(Data shown Opens)

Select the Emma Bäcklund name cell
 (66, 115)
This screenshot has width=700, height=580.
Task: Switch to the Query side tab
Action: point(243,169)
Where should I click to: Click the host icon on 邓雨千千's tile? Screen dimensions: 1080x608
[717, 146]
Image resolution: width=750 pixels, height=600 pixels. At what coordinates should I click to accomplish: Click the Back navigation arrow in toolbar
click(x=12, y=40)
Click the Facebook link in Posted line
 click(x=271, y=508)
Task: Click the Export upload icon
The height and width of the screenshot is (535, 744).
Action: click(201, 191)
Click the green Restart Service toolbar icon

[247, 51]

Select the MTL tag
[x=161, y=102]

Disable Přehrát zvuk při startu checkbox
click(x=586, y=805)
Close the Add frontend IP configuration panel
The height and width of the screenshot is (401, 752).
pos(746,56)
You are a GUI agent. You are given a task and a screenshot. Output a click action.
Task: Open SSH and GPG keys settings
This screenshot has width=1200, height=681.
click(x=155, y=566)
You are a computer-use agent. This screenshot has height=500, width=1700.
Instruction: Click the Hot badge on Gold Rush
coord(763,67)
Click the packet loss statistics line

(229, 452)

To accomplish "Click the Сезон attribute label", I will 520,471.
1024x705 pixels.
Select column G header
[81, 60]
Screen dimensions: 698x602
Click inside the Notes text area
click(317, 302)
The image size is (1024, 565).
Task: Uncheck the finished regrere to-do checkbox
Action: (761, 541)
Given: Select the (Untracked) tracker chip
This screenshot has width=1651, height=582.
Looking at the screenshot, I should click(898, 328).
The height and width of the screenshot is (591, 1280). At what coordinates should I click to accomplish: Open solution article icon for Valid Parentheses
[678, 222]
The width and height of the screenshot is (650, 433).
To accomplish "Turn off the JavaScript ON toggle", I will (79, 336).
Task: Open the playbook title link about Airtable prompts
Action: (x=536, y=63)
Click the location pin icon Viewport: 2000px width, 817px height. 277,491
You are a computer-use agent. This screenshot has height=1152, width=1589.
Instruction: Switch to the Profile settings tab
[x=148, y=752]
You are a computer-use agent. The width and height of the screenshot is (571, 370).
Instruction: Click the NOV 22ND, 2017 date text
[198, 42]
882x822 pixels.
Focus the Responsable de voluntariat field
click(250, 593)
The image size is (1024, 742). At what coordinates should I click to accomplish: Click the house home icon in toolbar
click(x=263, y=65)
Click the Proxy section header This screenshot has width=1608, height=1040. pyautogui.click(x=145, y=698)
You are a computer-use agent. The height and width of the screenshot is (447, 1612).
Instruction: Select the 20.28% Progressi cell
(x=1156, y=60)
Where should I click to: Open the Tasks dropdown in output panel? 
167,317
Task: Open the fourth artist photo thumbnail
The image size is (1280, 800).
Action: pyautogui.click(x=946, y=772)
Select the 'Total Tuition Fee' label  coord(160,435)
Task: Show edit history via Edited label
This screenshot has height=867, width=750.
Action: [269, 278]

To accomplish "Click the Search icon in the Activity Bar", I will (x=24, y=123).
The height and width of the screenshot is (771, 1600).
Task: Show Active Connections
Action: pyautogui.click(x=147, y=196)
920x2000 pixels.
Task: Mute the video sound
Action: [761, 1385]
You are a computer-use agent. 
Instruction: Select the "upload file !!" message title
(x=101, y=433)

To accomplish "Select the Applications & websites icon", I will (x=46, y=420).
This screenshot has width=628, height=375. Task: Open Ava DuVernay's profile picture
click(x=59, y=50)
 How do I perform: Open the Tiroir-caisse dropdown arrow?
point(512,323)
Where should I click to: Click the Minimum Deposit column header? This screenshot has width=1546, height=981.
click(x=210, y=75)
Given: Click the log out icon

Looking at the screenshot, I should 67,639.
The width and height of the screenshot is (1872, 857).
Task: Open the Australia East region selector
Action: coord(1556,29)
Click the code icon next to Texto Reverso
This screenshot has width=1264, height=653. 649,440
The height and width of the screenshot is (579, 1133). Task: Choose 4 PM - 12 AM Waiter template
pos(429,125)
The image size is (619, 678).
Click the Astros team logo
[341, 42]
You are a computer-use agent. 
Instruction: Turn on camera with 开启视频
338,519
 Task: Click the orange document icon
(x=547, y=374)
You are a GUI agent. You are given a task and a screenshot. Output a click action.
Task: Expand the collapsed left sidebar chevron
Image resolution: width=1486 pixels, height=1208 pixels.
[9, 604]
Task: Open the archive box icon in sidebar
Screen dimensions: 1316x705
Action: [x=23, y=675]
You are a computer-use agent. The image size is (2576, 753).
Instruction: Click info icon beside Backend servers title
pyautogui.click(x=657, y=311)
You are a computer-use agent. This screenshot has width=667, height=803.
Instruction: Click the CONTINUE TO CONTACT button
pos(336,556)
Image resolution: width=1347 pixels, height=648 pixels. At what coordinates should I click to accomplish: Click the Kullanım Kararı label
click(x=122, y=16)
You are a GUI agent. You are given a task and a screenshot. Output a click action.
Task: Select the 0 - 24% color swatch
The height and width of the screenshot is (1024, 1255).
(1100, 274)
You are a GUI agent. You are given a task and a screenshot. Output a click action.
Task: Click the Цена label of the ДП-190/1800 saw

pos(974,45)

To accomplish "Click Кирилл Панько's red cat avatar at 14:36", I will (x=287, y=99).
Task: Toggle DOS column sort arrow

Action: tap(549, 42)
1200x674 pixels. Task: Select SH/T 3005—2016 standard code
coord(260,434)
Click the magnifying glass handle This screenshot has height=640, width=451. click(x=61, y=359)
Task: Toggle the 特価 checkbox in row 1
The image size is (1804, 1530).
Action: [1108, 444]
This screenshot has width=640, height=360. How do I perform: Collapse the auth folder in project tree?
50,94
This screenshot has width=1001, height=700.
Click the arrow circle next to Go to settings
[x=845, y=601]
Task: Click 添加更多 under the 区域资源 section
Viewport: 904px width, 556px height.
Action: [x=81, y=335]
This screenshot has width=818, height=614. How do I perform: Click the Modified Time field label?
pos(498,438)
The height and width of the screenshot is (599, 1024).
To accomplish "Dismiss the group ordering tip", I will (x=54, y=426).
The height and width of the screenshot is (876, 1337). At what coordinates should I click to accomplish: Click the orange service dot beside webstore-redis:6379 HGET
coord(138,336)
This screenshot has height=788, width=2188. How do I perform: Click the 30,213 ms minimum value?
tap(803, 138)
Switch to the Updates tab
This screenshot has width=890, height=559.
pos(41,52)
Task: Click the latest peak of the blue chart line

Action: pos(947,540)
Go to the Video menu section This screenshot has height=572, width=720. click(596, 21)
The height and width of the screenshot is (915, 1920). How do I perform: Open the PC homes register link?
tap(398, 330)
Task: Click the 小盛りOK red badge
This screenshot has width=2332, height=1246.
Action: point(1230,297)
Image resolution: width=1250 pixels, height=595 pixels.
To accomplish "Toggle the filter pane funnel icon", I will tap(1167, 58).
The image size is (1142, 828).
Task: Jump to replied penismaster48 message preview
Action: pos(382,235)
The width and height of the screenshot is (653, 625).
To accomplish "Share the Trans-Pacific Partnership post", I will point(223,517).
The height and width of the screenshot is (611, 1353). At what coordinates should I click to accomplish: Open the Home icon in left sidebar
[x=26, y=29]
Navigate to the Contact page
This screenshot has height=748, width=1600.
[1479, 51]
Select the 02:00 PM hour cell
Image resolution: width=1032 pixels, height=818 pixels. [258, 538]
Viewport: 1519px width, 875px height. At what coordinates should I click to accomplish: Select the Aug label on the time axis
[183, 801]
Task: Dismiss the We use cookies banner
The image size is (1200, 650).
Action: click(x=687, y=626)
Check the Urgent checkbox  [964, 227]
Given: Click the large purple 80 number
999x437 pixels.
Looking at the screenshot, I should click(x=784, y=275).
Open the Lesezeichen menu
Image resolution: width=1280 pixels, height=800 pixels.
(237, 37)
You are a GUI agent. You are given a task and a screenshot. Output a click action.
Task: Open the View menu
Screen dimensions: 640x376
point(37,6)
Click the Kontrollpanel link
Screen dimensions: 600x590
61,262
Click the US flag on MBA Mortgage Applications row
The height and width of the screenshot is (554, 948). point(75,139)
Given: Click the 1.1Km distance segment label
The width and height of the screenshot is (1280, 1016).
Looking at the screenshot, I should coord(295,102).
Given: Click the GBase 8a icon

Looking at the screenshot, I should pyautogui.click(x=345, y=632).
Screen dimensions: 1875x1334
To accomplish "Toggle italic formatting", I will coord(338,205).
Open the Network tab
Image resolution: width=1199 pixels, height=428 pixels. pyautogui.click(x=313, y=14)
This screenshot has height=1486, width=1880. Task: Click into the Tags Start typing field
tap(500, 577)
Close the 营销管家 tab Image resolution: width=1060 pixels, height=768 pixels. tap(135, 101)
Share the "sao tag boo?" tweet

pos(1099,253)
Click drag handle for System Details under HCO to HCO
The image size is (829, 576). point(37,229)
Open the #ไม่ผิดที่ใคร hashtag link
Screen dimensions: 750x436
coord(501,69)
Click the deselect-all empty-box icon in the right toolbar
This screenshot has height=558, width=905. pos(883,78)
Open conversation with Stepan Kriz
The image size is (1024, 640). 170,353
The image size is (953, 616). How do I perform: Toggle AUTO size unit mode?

(Data shown Closes)

Work instruction: In the records, find every line that has the string "menu" and copy it.

Answer below:
Go to the Video menu section This screenshot has height=572, width=720. click(596, 21)
Open the Lesezeichen menu
Task: Open the View menu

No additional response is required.